Limits of the Universe

Excuse what is clearly a primitive and basic philosophical inquiry, but I am curious whether anyone has a logical way of explaining their way through the following conundrum:

Is there a physical border to the universe? If not, how can it go on forever? If so, what lies just beyond?

It seems to be a head-scratching conversation stopper. The best I usually get is, “yeah, totally.”

there is no limit to the universe. there is just a imaginary dividing line as to where there is matter, and where there is not matter. and this imaginary line moves outwards every moment of every day.

Thank you for your opinion, and I understand that no one can truly have the answer, but do you care to put a little more meat on them bones?

There is another point of view at the below web site:
metaresearch.org/cosmology/D … inning.asp

Hi f7u2p,

Thanks for posting that link. I’m always interested in alternative theories, but before Mr. Flandern can say,

he ought to address more of the evidence than just the expansion of the universe. That is, he should also address the current abundance of hydrogen and helium as well as the cosmic background radiation.
hyperphysics.phy-astr.gsu.edu/hb … mo.html#c1

Hello philosophile and Frighter,

The edge of the visible universe is roughly 12 to 14 billion light-years away from us (every observer is at the center of their visible universe), though most physicists seem to think that the universe might be much larger than that.

It’s my current belief that the universe is finite (perhaps finite - yet unbounded). Olber’s Paradox, while intriguing, doesn’t carry the force of a knockdown argument for me. My belief is based more on the following argument:

In an infinite universe there is no event whose possibilty of occurence is so small that it could never happen. If our universe (in which human life is possible) were infinite, then not only would I have to exist, but beings exactly identical to me would have to exist an infinite number of times. In an infinite universe there is only one possible ontological state: the unavoidably, infinitely repeated.

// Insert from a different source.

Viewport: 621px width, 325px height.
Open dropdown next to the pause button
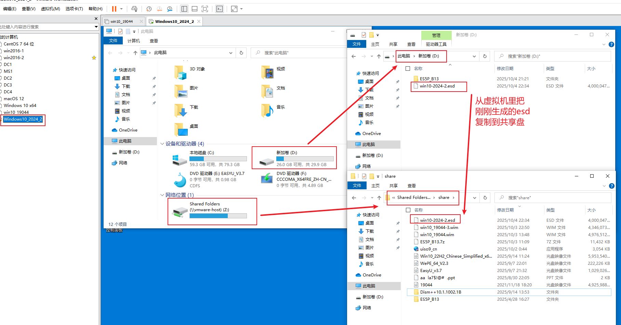pos(121,9)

In an infinite universe there would be an infinite number of beings identical to me just as there will be an infinite number of beings only slightly different than me. Some of these near-duplicates will differ only in that they’ve arrived in the world earlier than I have, while others will arrive after I have died. But since there are so many overlapping versions of me, it follows that I could never leave the universe. The moment I die here, some quasi-duplicate of me will be waking-up on another planet; a planet that appears exactly like this Earth and one whose English speaking inhabitants just so happen to call the “Earth.” If there are an infinite number of exact duplicates of me floating around in this infinite universe, then why wouldn’t my consciousness pass freely among them? When some people speak of “infinity,” what they seem to refer to is a very large number. Of course, infinity is not a number. Infinity is a fuzzy idea that we can’t quite seem to get our finite minds around; at least I can’t. The implications of an infinite universe are staggering.

This idea has some similarities to the notion of the Multiverse, which has been put forth for other reasons by John Leslie, Martin Rees, et. al… There are, however, critics of the belief that the “fine tuning” of this universe implies a Multiverse. See for example, some of Nick Bostom’s work on Anthropic Bias at:

nickbostrom.com/

As well as this paper by Roger White of NYU:

nyu.edu/gsas/dept/philo/facu … s/ftmu.pdf

The idea that something might exist beyond the edge of the universe is self-refuting. If we define the universe as containing all that exists then there simply is no “something else.” We can’t logically claim that the universe is all that is, and then ask about something else outside this universe. There is no “something else.”

Michael

Reply to Polemarchus

You say: “he ought to address more of the evidence than just the expansion of the universe. That is, he should also address the current abundance of hydrogen and helium as well as the cosmic background radiation.” Yes, I agree. Of course, the abundance and radiation observations do not have much meaning in and of themselves except in the context of an exploding universe conjecture. That is, they are proof (or evidence) only if the universe is in fact exploding.

In regard to your other comments: I like to conjecture and share those conjectures, but as long as they remain conjectures and the probabilities are also conjectures, it is futile but fun to debate which conjecture is best. As for me, I prefer the Star Wars intro: “Long long ago in a galaxy far far away…” and then just let the imagination and special effects run freely.